### Extrait du texte
==================================================

La douve et le bastion anglais à l'avant-plan. Derrière les arbres, on distingue le village et le clocher de l'église Saint-Benoît.

Jusque dans des temps reculés, Lillo-Fort a eu une signification militaire importante. Dès le IXe siècle (836), les Vikings y avaient une fortification au départ de laquelle ils pouvaient, en mettant à profit les marées montantes, mener leurs campagnes de pillages en direction d’Anvers, et plus au-delà, vers la vallée de la Rupel.

Le Fort de Lillo fut édifié en 1573 par les Anversois sous commandement espagnol, comme élément stratégique dans la défense d’Anvers et de l’Escaut. C'est en face de Lillo qu'eut lieu en 1574 la bataille navale de Lillo, lors de laquelle des gueux de mer zélandais réussirent à détruire, et en partie à capturer, une flotte espagnole ancrée dans l'Escaut. Le fortin fut agrandi en 1584 selon un plan de Guillaume d'Orange, par l'ingénieur David d'Orliens qui y fit édifier, pour le compte de la sédition, une casemate. Les troupes d’Alexandre Farnèse, occupées alors à assiéger Anvers, tentèrent en vain de s’en emparer ; parallèlement, Farnèse donna l’ordre de pratiquer des brèches dans les digues de l’Escaut, provoquant ainsi une inondation qui condamna Lillo à rester sous l’eau, et vide d’habitants, pendant environ soixante ans.

 
Le port à marée haute. Au loin, sur la rive opposée de l'Escaut, engins de manutention du Deurganckdok.

Après la chute d’Anvers le , le fort resta cependant, en même temps que le fort de Liefkenshoek sur la rive opposée de l’Escaut, aux mains des États-Généraux et joua pendant quelques siècles un rôle clef dans la maîtrise de l’Escaut par la République des Provinces-Unies. Pendant la Trêve de douze ans (et encore ultérieurement), Lillo formait une sorte d’enclave protestante dans les Pays-Bas du Sud, que l’on s’appliquait alors à recatholiciser en profondeur ; des Anversois secrètement demeurés protestants s’y rendaient pour assister aux offices et pour faire baptiser leurs enfants. Les forts de Lillo et de Liefkenshoek furent attribués aux Provinces-Unies par le traité de Westphalie.

==================================================

### Objectif
Recopiez mot pour mot le passage du texte sur le fort de Lillo compris entre « Jusque dans des » et « de la Rupel. », ces deux segments inclus. Appuyez-vous uniquement sur le texte sur le fort de Lillo.

### Matériel fourni
==================================================

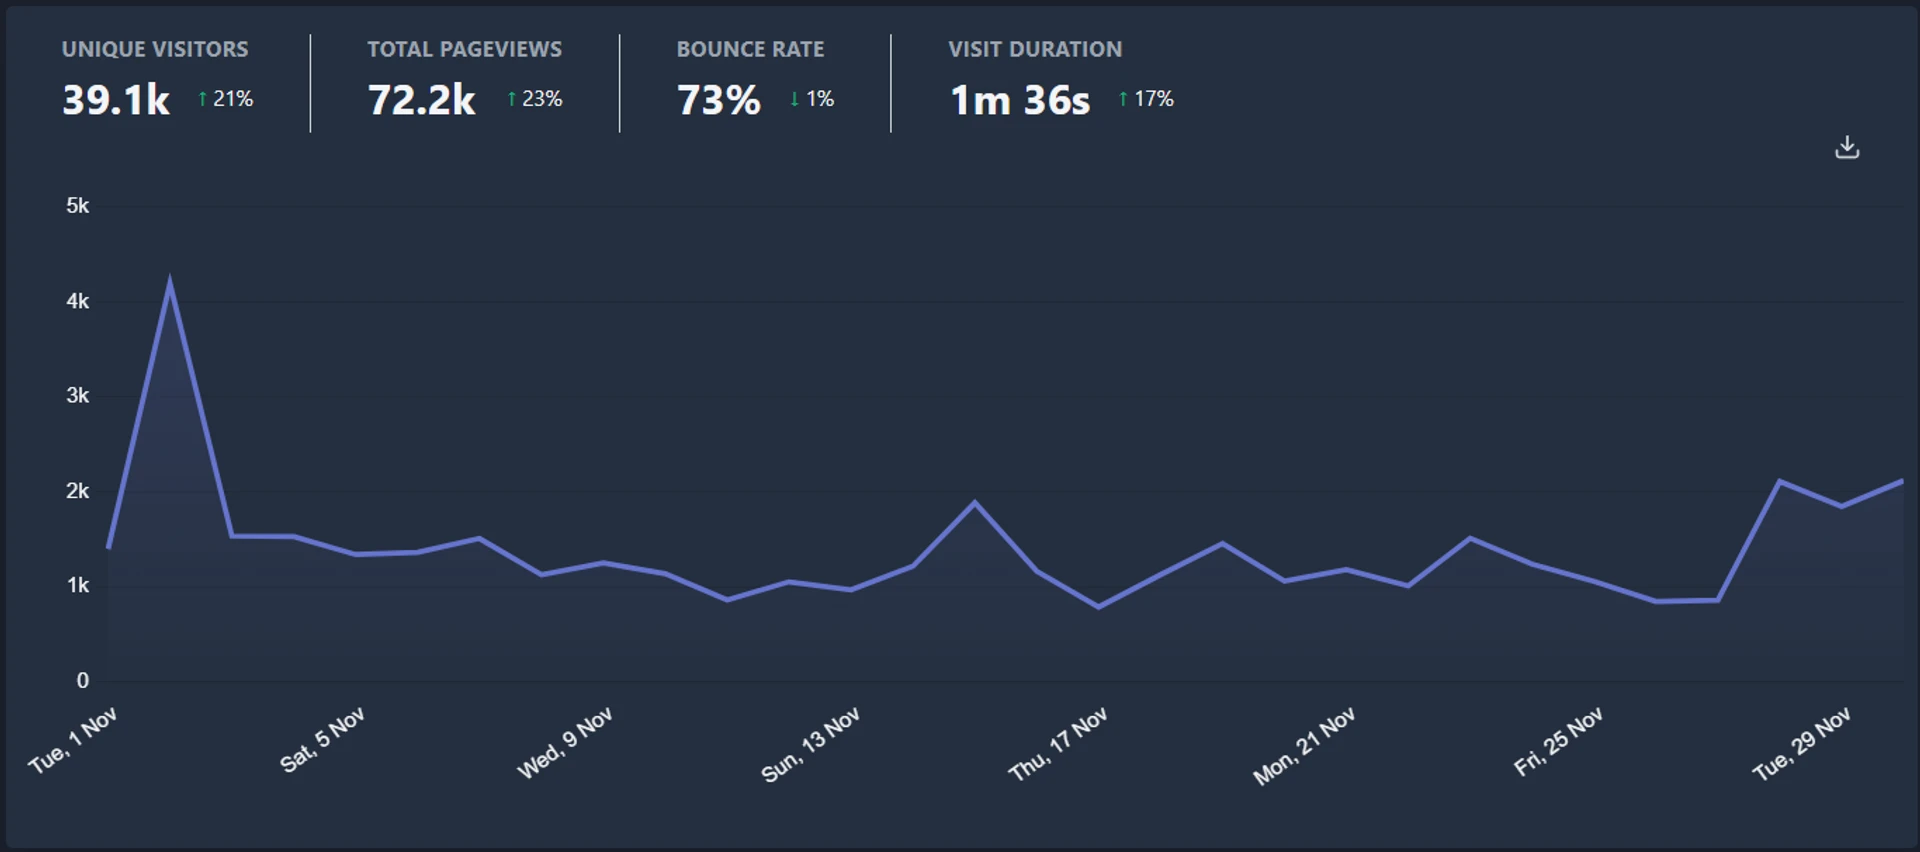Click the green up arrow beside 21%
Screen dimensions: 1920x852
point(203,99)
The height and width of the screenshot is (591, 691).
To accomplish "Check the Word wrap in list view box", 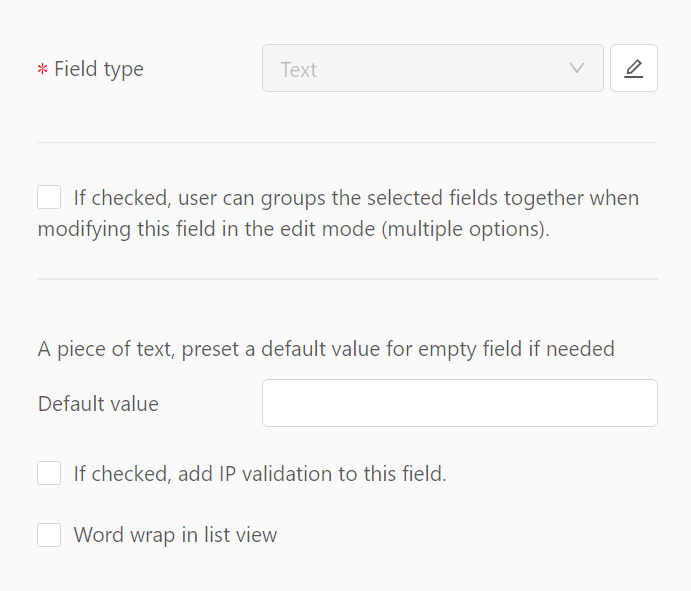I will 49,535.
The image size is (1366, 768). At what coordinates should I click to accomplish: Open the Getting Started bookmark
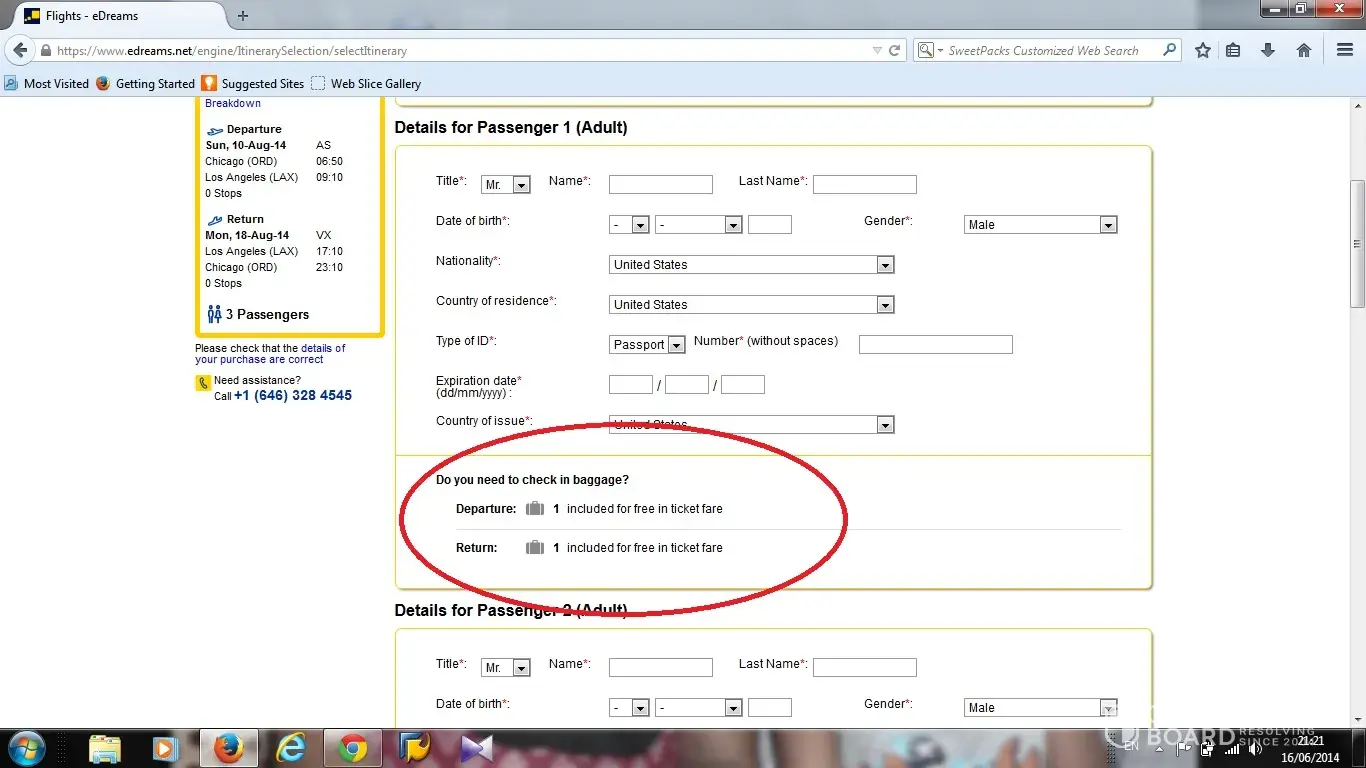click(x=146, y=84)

==================================================

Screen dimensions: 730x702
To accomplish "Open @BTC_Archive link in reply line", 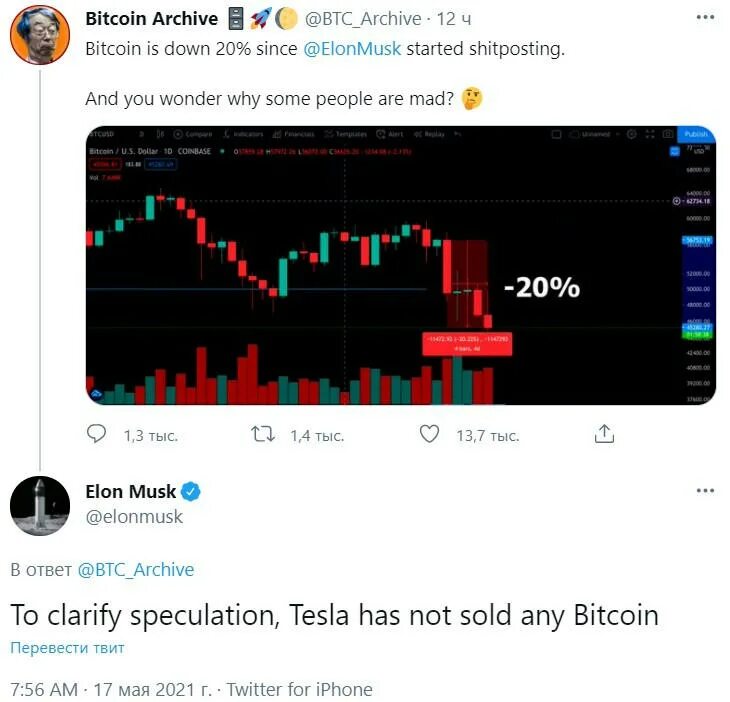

==================================================

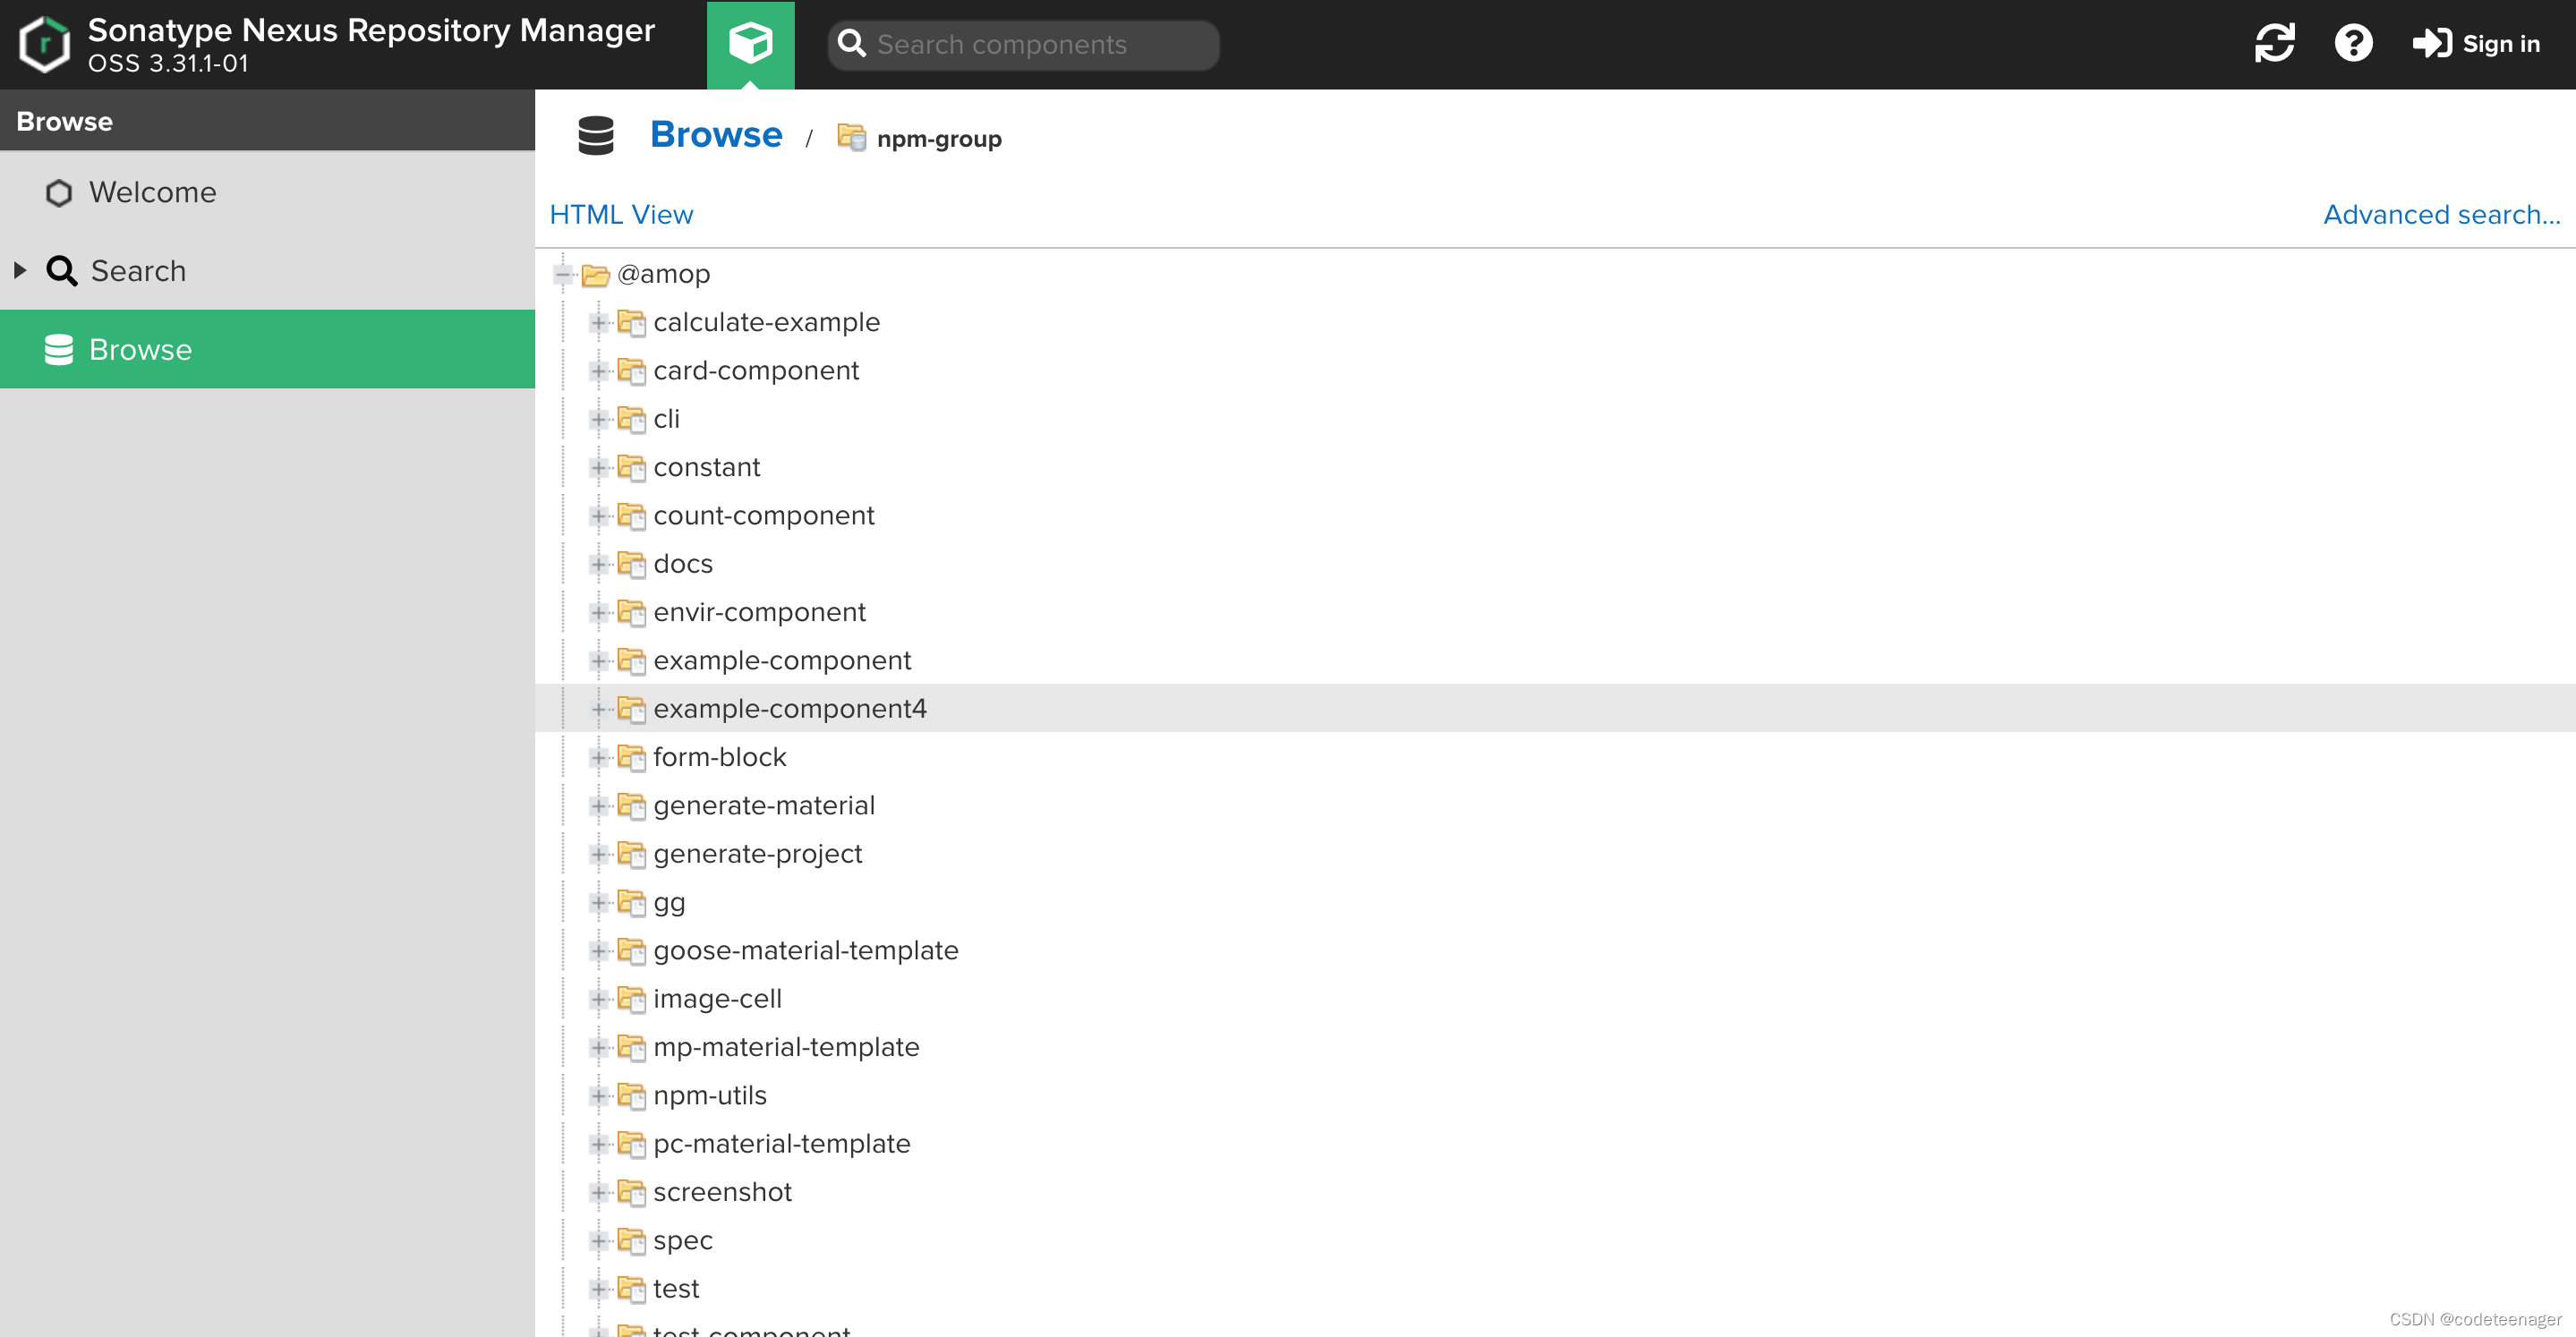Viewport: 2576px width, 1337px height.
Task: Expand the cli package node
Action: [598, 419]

==================================================

### Solution
Jusque dans des temps reculés, Lillo-Fort a eu une signification militaire importante. Dès le IXe siècle (836), les Vikings y avaient une fortification au départ de laquelle ils pouvaient, en mettant à profit les marées montantes, mener leurs campagnes de pillages en direction d’Anvers, et plus au-delà, vers la vallée de la Rupel.